Выразительность, которой требует слушатель, заменена бешеным ритмом. Музыкальный шум должен выразить страсть… Музыка крякает, ухает, пыхтит, задыхается, чтобы как можно натуральнее изобразить любовные сцены. И «любовь» размазана во всей опере в самой вульгарной форме. Купеческая двуспальная кровать занимает центральное место в оформлении. На ней разрешаются все «проблемы». В таком же грубо-натуралистическом стиле показана смерть от отравления.
Композитор, видимо, не поставил перед собой задачи прислушаться к тому, чего ищет в музыке советская аудитория (вернее – один человек, и ты его знаешь! – Б. С.). Он словно нарочно зашифровал свою музыку, перепутал все звучания в ней так, чтобы дошла его музыка только до потерявших здоровый вкус эстетов-формалистов. Он прошел мимо требований советской культуры изгнать грубость и дикость из всех углов советского быта. Это воспевание купеческой похотливости некоторые критики назвали сатирой. Ни о какой сатире здесь и речи не может быть. Всеми средствами и музыкальной и драматической выразительности автор пытается привлечь симпатии публики к грубым и вульгарным стремлениям и поступкам купчихи Екатерины Измайловой».
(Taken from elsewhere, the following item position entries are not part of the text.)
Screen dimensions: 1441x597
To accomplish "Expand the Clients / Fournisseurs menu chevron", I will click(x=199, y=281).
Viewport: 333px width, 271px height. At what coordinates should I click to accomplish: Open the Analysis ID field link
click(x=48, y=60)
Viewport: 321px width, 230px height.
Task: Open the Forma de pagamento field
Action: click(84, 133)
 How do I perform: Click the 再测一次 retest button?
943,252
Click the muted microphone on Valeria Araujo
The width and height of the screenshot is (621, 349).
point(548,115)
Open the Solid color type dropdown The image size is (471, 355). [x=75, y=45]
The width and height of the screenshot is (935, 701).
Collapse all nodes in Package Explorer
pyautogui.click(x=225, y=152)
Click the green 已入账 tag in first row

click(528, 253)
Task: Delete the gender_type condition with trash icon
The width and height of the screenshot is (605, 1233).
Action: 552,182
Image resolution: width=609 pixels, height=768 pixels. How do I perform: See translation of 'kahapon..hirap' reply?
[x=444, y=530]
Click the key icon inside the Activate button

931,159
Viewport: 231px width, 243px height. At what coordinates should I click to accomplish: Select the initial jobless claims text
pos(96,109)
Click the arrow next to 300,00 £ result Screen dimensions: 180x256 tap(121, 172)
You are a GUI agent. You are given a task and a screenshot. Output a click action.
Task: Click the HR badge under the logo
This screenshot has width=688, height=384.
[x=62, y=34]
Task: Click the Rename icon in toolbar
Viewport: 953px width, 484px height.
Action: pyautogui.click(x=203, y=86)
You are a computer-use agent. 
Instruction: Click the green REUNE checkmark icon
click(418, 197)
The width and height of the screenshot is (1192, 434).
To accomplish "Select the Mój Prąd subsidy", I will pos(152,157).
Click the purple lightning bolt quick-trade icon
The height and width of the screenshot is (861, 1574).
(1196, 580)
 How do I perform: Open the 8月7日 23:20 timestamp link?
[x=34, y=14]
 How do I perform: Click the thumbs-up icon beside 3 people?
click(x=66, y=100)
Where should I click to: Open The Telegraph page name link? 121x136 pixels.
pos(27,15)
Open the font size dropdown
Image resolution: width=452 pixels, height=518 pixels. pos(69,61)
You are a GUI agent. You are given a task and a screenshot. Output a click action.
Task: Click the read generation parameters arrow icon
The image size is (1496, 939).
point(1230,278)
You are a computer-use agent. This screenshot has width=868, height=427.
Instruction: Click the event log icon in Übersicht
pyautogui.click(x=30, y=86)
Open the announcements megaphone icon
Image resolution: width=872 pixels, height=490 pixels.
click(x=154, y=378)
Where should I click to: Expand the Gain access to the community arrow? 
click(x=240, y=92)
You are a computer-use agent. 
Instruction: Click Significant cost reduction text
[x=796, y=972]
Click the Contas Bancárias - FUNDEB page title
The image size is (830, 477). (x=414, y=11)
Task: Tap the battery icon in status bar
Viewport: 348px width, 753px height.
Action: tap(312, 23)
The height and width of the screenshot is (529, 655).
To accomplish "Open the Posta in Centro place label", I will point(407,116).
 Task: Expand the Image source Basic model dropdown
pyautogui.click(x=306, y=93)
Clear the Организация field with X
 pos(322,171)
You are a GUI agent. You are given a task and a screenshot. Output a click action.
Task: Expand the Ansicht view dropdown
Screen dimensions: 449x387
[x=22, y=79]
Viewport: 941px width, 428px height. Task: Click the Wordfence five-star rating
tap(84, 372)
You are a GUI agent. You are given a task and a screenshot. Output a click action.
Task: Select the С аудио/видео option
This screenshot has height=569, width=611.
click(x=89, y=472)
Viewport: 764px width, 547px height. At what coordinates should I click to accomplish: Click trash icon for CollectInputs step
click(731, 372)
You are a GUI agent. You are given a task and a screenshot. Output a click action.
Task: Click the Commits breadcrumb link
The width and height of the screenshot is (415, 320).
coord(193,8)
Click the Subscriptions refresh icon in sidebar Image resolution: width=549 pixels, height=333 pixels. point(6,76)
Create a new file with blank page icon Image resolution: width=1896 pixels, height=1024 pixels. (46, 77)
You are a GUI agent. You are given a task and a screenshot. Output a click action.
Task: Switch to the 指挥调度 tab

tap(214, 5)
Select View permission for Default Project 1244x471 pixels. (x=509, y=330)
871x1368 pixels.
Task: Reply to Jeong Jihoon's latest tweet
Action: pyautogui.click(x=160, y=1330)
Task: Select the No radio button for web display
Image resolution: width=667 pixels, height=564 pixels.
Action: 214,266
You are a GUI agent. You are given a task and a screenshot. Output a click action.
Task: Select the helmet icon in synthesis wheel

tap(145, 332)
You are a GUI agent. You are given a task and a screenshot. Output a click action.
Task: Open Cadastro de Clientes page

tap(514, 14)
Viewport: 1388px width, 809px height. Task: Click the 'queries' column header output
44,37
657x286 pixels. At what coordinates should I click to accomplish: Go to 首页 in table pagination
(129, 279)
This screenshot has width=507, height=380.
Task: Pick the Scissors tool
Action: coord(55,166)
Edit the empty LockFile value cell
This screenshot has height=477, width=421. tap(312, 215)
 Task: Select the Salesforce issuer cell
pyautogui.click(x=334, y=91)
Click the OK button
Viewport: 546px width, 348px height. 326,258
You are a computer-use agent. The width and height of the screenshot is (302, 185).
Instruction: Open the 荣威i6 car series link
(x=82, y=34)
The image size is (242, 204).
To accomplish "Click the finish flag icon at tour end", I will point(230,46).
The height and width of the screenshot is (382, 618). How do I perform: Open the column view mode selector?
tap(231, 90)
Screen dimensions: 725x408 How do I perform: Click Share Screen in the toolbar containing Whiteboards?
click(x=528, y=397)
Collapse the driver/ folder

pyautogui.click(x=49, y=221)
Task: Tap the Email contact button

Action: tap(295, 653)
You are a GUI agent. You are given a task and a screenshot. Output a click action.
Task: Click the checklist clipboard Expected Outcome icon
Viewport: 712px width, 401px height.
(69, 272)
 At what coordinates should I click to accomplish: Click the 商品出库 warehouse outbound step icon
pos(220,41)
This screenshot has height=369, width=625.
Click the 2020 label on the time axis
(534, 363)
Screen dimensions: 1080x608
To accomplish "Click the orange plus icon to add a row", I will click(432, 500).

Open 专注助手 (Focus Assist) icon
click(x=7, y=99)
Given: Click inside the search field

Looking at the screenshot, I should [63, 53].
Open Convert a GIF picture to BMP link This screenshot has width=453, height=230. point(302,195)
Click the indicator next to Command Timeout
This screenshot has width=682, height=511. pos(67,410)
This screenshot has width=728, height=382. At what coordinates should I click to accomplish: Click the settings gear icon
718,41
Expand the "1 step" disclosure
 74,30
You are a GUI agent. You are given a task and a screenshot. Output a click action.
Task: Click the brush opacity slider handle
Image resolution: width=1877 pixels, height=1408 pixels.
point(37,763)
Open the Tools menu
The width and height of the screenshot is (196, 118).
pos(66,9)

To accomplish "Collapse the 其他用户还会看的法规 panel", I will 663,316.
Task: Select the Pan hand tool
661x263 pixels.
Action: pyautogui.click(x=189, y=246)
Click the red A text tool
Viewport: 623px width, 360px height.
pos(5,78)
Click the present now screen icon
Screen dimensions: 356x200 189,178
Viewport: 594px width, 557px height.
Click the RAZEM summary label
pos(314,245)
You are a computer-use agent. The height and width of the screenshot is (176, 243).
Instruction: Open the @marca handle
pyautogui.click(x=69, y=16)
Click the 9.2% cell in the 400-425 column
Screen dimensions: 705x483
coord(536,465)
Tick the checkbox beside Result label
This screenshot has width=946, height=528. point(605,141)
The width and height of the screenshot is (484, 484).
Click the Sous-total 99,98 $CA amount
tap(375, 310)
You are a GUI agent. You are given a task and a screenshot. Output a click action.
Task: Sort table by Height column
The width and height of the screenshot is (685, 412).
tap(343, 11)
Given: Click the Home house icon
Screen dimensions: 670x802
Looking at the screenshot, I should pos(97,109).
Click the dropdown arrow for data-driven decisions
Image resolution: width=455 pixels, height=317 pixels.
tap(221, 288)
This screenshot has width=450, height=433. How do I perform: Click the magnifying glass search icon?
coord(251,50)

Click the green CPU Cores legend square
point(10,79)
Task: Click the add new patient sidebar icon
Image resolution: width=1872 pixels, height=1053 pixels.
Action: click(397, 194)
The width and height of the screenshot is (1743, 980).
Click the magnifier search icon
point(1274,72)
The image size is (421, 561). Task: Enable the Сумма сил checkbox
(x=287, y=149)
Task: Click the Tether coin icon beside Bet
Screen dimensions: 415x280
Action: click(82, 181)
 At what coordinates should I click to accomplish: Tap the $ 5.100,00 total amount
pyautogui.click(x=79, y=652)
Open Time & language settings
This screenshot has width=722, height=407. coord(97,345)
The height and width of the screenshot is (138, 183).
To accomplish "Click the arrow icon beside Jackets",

Если не знать, о каком именно спектакле идет речь, можно подумать, что статья в «Правде» описывает постановку какого-то порнотеатра, в которой присутствуют элементы садомазохизма. Не исключено, что статья, писавшаяся если не самим Сталиным, то явно под его диктовку, отразила какой-то комплекс сексуальной ущербности вождя. Известно, что его тогдашняя любовница, Валентина Истомина, была дородной, пышнотелой, какой традиционно, в кустодиевском духе, представляли русских купчих. Очевидно, именно таким представлялся Сталину идеал женщины. Страстная Катерина Измайлова в опере Шостаковича слишком далеко отстояла от этого идеала тихой, домашней женщины. Возможно, какие-то мотивы оперы ассоциировались у Иосифа Виссарионовича с какими-то его собственными сексуальными проблемами, и это вызвало монарший гнев.